Being mindful, or starting to observe this process, is really the first step towards making some changes in this process. Being able to notice the thought, step back, practice using a gentle tone of voice, and practice saying “I am noticing the thought that…” is one way to start to just notice thoughts, rather than try to change them.
Next, assess your willingness to “shift gears.” Often people who are stuck in a ruminative process somehow believe that if they keep ruminating, something will change. That’s not to say you have the power to immediately “stop” ruminating, it just starts to get you thinking about an alternative.

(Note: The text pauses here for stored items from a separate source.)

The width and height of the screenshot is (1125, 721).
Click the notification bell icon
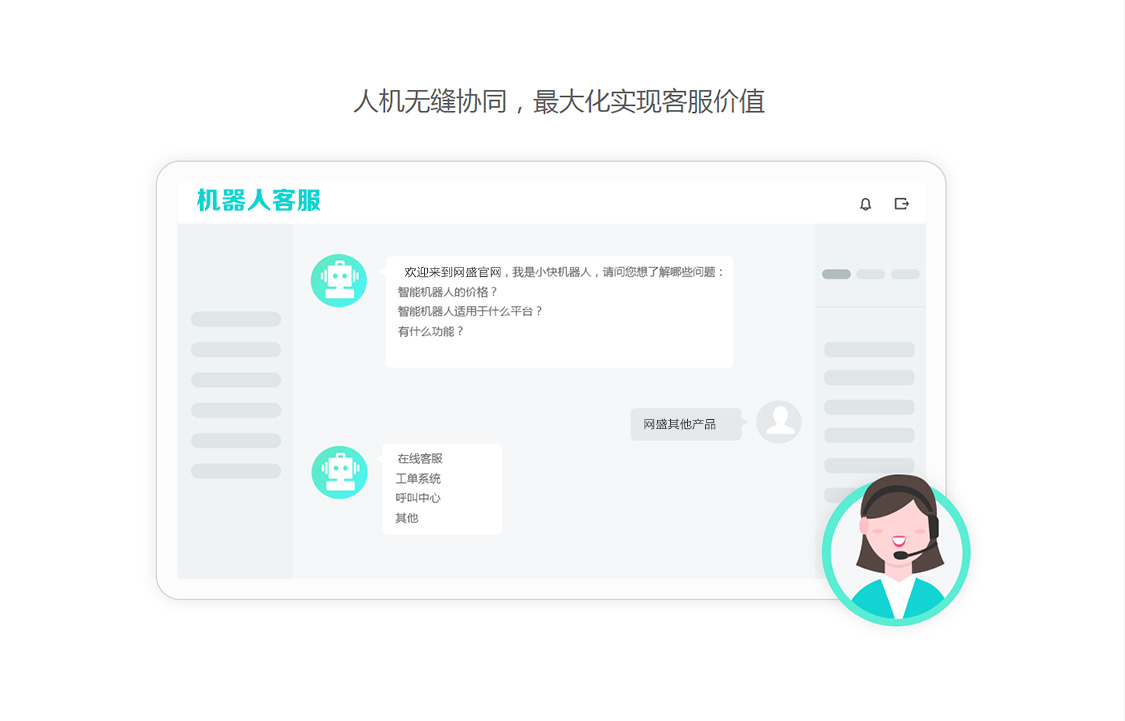pos(865,204)
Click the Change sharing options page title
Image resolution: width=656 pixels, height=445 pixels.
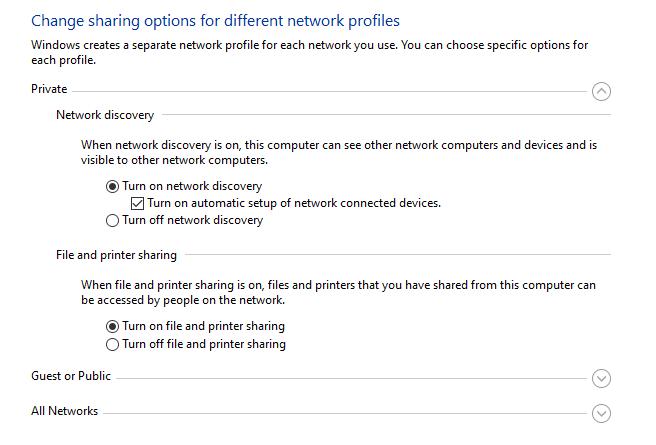[216, 20]
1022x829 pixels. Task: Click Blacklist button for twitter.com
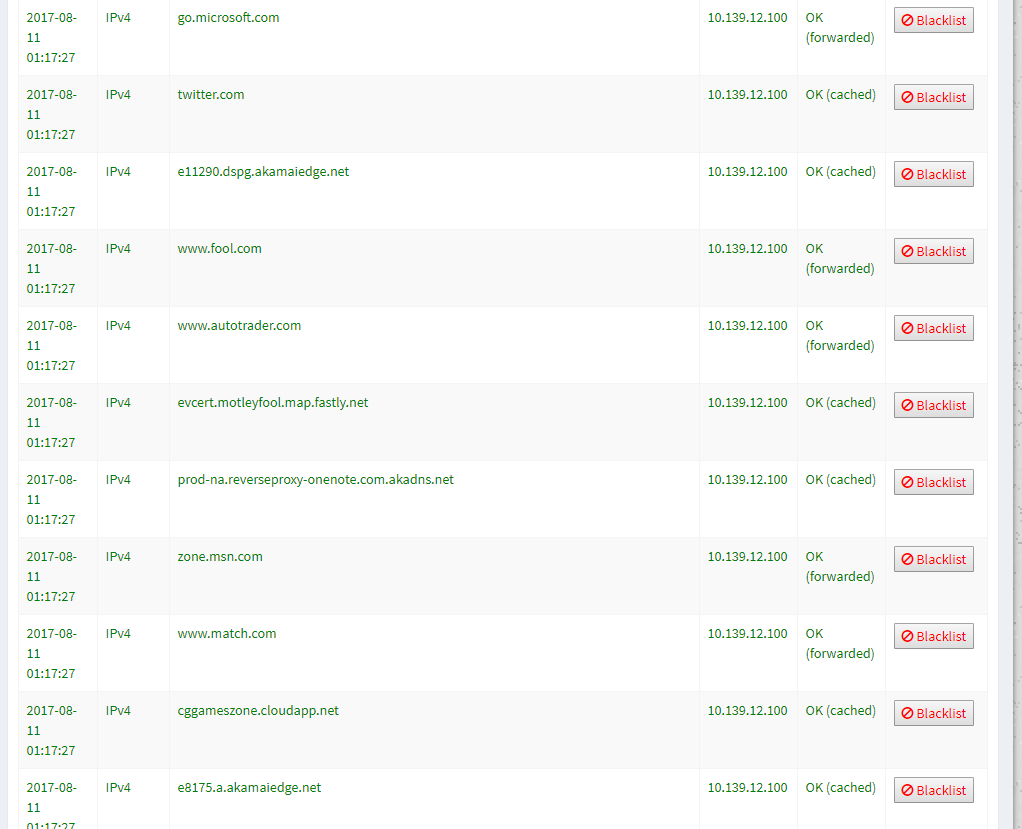[x=933, y=97]
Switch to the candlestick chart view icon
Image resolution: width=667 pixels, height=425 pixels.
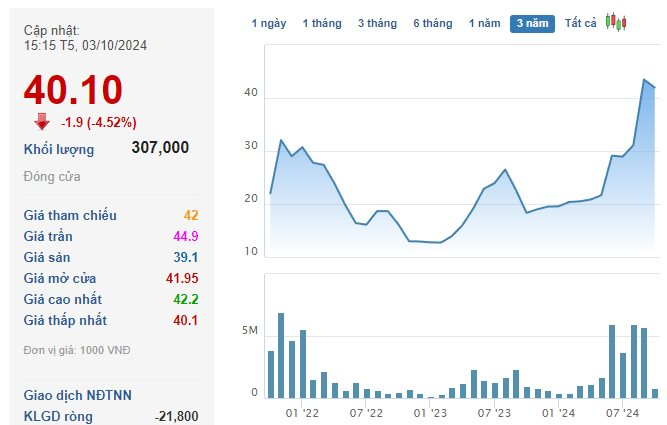[x=615, y=23]
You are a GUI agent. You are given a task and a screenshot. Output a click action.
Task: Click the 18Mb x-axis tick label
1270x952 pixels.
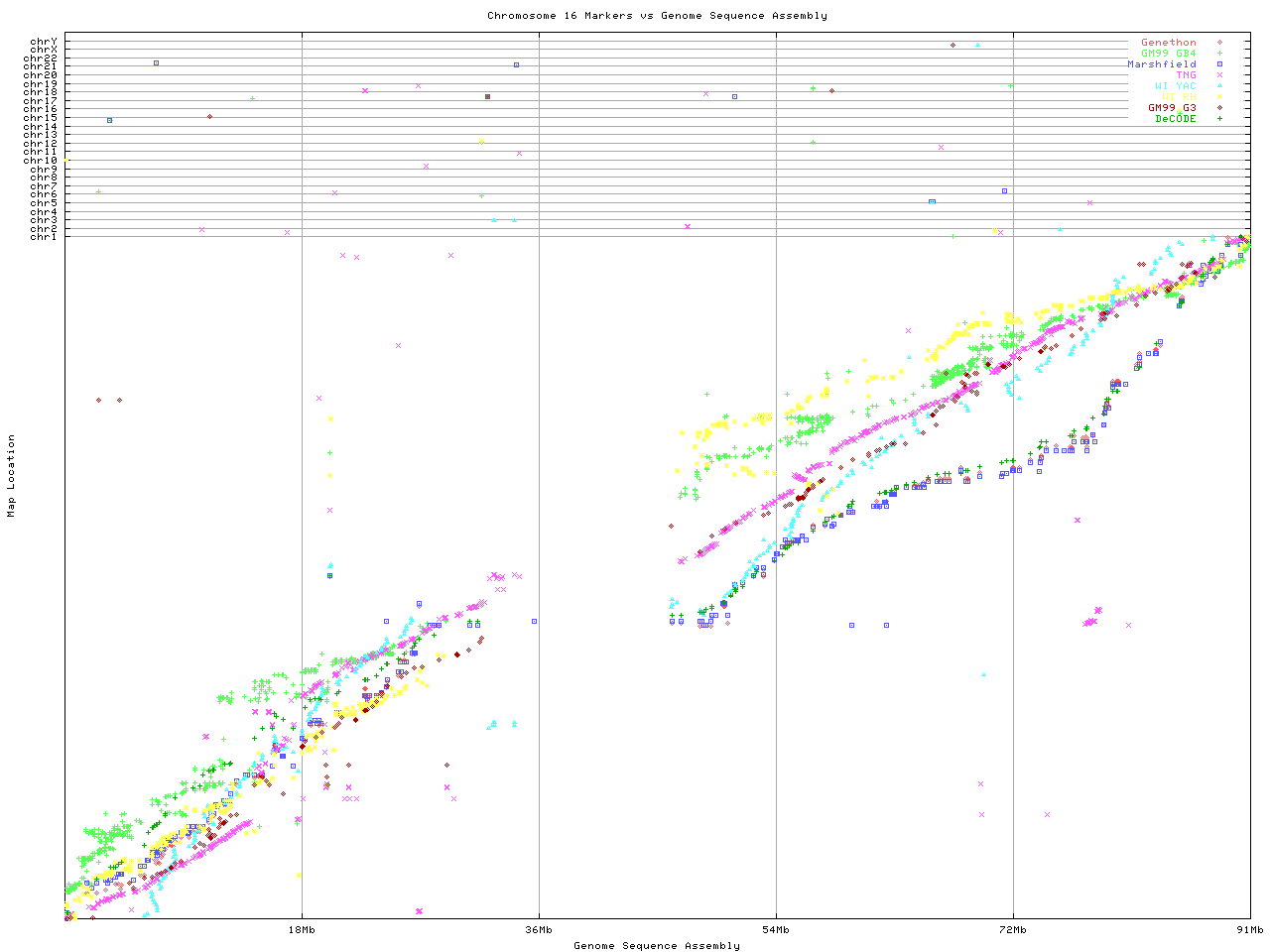tap(302, 930)
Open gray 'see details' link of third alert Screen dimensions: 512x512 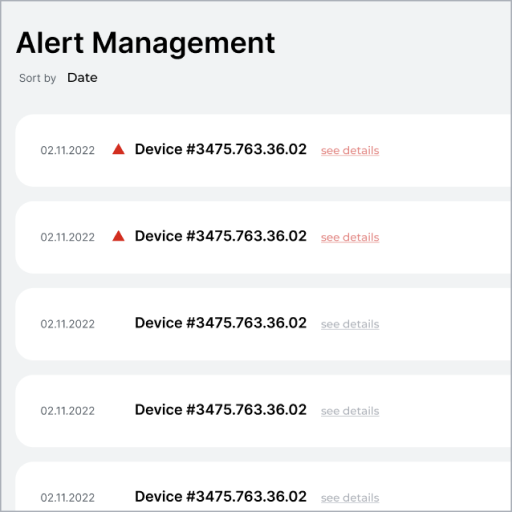(x=350, y=324)
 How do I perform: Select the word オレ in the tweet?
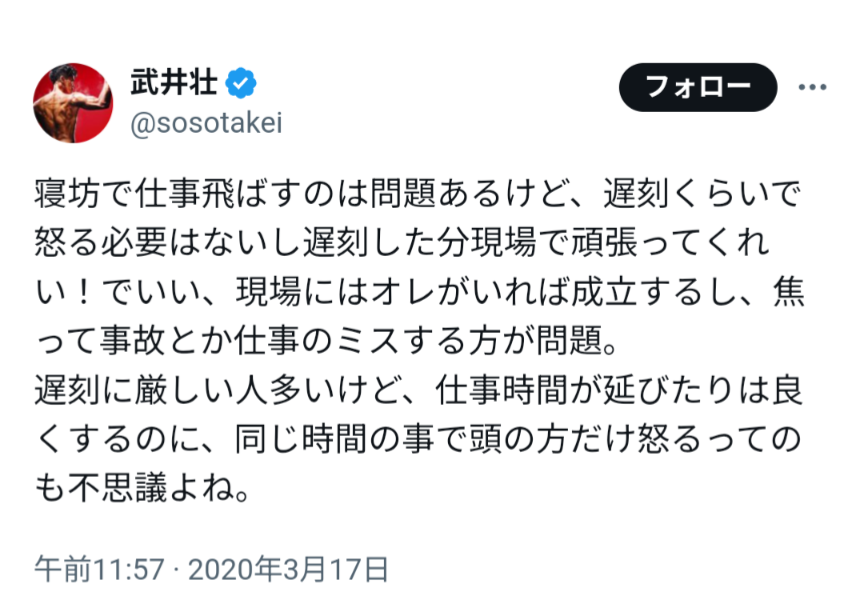[x=403, y=292]
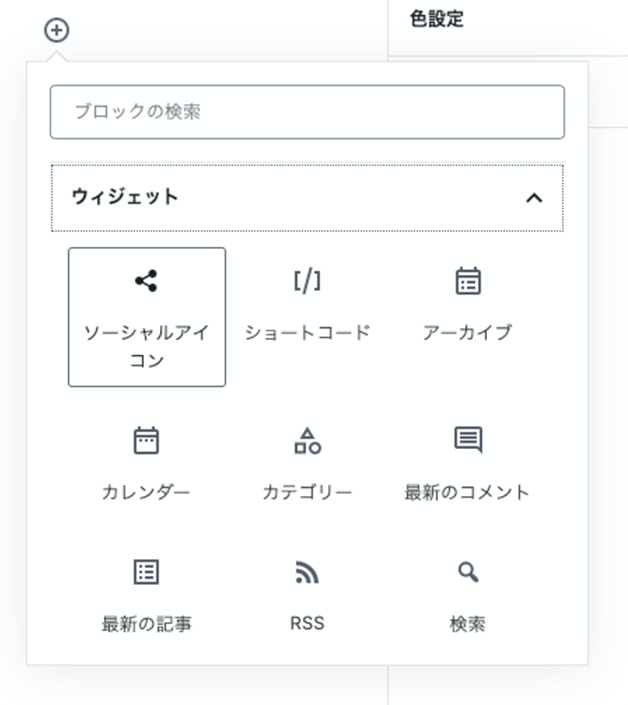The image size is (628, 705).
Task: Click the calendar block icon
Action: click(146, 440)
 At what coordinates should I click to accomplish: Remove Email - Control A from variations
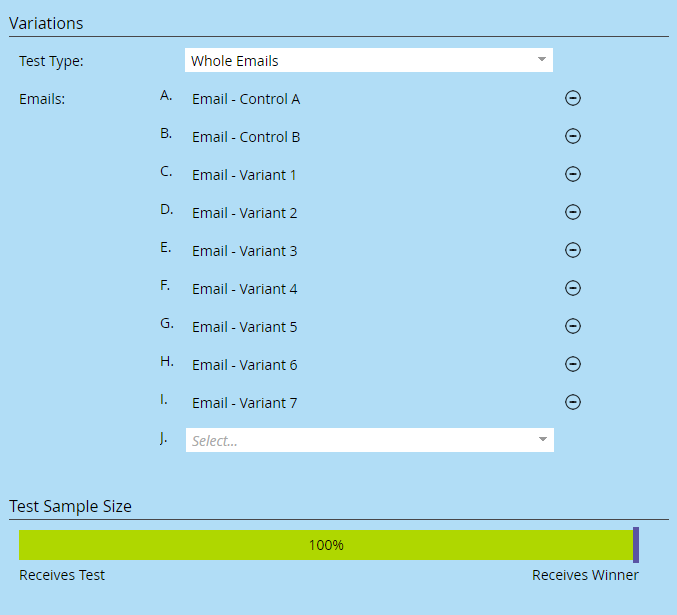coord(573,98)
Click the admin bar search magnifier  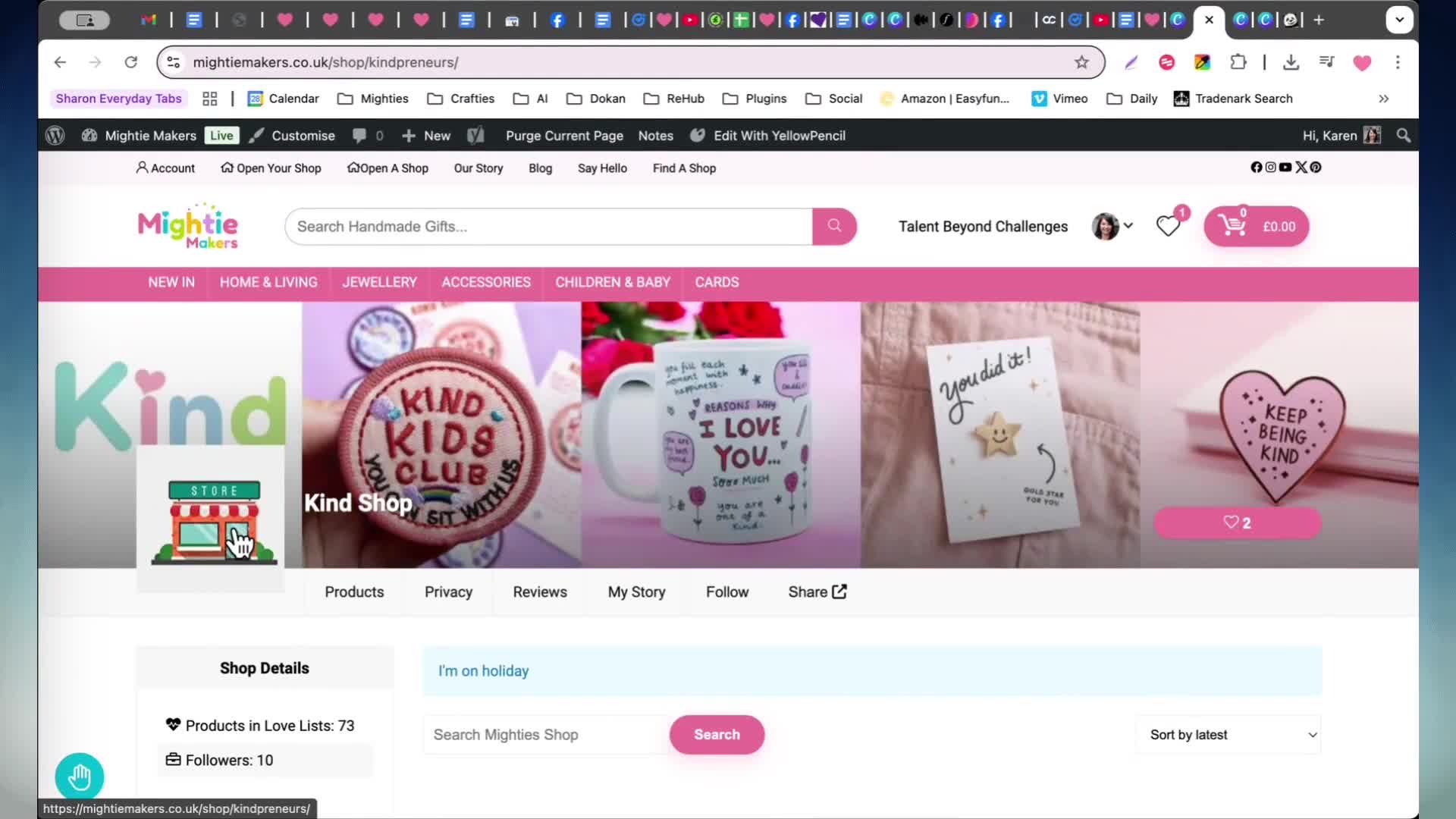(x=1404, y=136)
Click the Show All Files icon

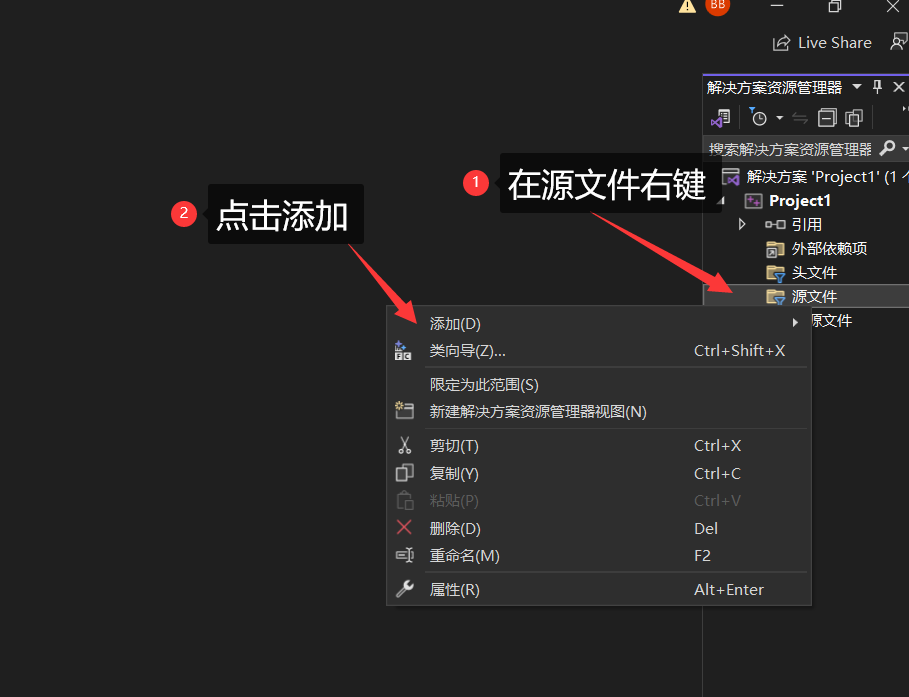click(854, 118)
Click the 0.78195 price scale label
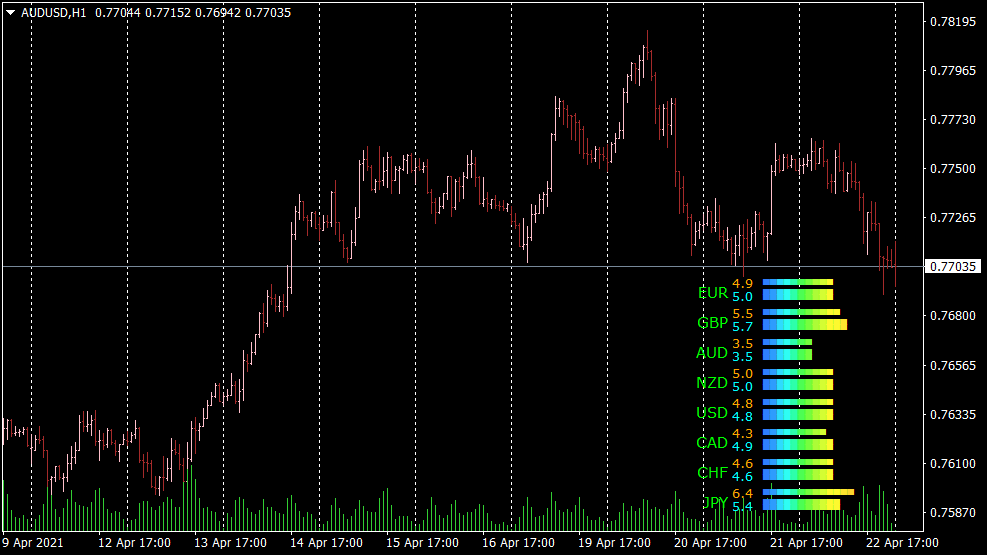 click(x=953, y=22)
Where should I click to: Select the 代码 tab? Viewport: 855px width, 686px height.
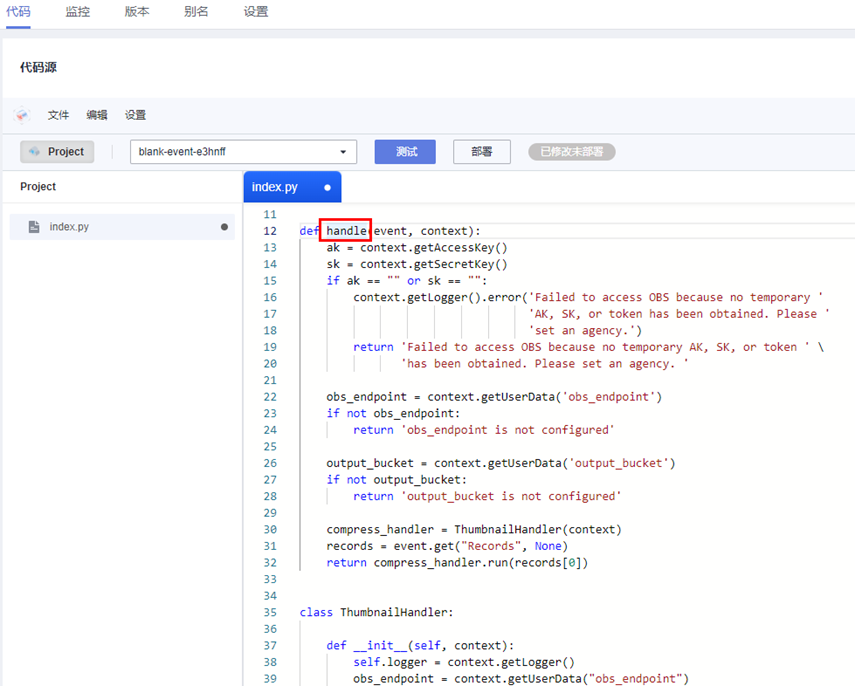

If you feel miserable, want to stop hating yourself, and invest a lot of unproductive energy into engaging in self-hating thoughts, the option of doing something different just might be appealing. Once you decide to try something different, you can try softening your facial expression and relaxing your shoulders. Consider being curious about the physical sensations in your body that accompany the thought. What uncomfortable sensations might you be pushing aside in order to invest in the thought? Practice accepting physical discomfort and think about how you might approach or move towards it instead of away from it. If you could be curious about your pain and your emotion, you might be able to work with it a little bit differently. Remember to stay non-judgmental.
Finally, try out the phrase, “May I be at peace.” Try stating this phrase quietly and softly to yourself. Make sure you keep your face and shoulders relaxed, and practice acceptance. Try doing these steps several times throughout particularly difficult days, knowing that practicing new behaviors (and getting “good” at them so they are more automatic) takes effort and rehearsal.